SOURCE MATERIAL:
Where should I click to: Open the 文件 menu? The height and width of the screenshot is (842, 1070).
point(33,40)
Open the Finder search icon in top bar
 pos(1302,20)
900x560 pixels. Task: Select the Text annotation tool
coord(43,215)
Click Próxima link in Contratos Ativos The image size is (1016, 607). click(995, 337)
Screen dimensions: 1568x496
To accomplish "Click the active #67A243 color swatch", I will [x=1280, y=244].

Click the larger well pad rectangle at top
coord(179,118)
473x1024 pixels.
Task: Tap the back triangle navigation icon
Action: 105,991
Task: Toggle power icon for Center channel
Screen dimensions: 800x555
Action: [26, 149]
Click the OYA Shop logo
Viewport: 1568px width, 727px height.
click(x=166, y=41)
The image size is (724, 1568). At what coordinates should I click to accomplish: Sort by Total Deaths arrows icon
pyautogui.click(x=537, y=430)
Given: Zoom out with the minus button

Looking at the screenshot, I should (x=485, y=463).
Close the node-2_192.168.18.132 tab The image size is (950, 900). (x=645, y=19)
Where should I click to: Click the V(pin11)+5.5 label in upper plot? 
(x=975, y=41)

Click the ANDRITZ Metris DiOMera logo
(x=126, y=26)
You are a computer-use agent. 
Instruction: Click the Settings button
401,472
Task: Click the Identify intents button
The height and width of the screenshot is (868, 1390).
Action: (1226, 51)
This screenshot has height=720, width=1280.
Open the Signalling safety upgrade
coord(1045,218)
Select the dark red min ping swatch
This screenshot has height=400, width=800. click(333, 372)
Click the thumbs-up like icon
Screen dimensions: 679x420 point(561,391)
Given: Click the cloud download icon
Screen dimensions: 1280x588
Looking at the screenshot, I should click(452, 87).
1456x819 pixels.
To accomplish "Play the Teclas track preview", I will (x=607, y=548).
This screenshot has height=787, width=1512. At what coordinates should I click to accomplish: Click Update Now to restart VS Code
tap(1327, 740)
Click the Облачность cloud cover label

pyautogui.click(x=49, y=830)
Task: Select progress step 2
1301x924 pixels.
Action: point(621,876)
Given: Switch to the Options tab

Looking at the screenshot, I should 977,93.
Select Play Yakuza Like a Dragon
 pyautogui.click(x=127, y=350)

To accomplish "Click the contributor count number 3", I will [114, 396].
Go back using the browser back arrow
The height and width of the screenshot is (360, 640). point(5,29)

GIVEN REQUEST: Copy out the rows above again, word for word, from the line containing "Click the thumbs-up like icon" through the line containing "tap(1327, 740)".

COMPLETE OUTPUT:
Click the thumbs-up like icon
Screen dimensions: 679x420 point(561,391)
Given: Click the cloud download icon
Screen dimensions: 1280x588
Looking at the screenshot, I should click(452, 87).
1456x819 pixels.
To accomplish "Play the Teclas track preview", I will (x=607, y=548).
This screenshot has height=787, width=1512. At what coordinates should I click to accomplish: Click Update Now to restart VS Code
tap(1327, 740)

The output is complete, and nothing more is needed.